Data.

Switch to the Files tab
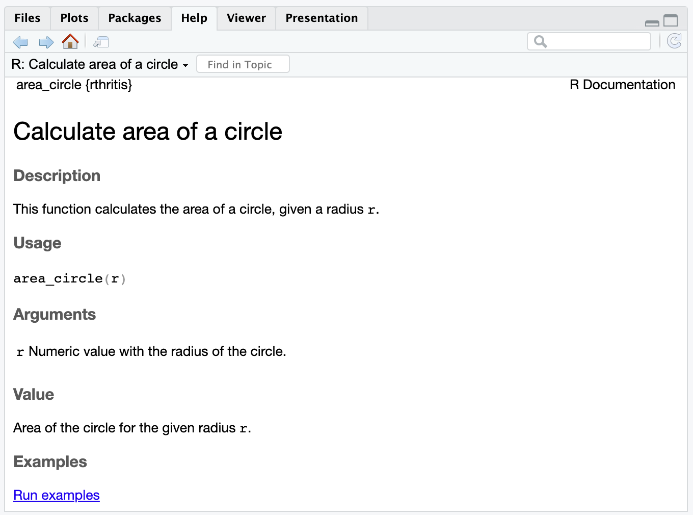The width and height of the screenshot is (693, 515). point(28,18)
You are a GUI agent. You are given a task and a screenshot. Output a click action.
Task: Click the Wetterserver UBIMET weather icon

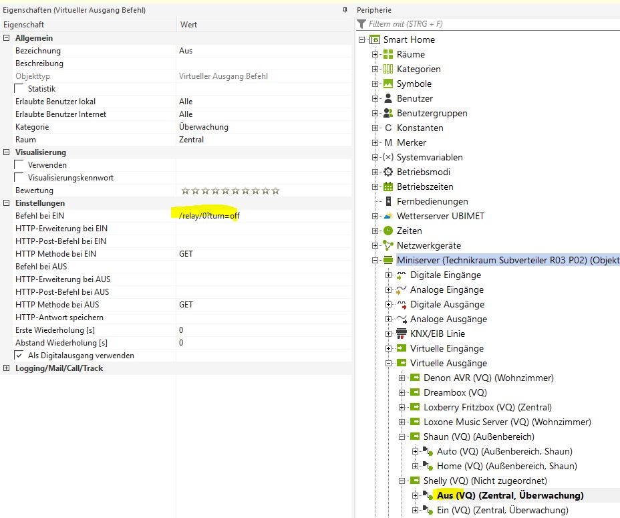click(x=388, y=216)
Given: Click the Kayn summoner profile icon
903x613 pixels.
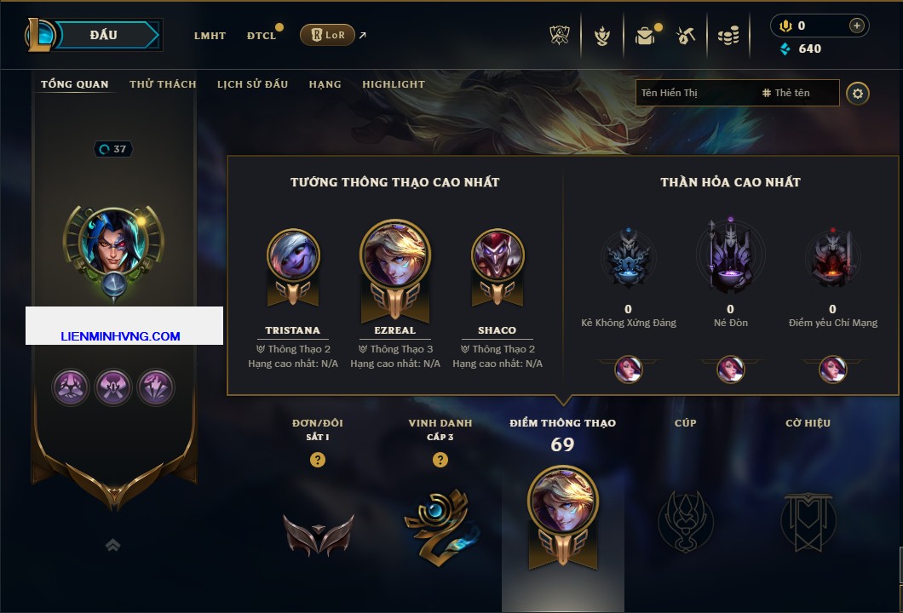Looking at the screenshot, I should pos(113,242).
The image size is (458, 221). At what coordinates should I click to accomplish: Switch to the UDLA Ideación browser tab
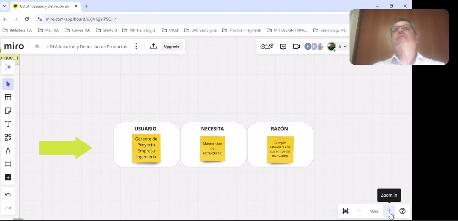click(44, 6)
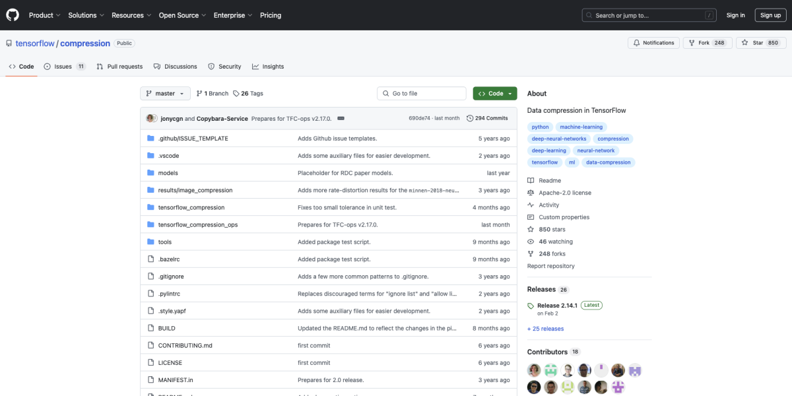The height and width of the screenshot is (396, 792).
Task: Select the machine-learning topic tag
Action: coord(580,127)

Problem to work on. Copy out each line of the records that contains the word "icon", with case counting.

Answer to this task.
Task: Click the Wetterserver UBIMET weather icon
Given: Click the Kayn summoner profile icon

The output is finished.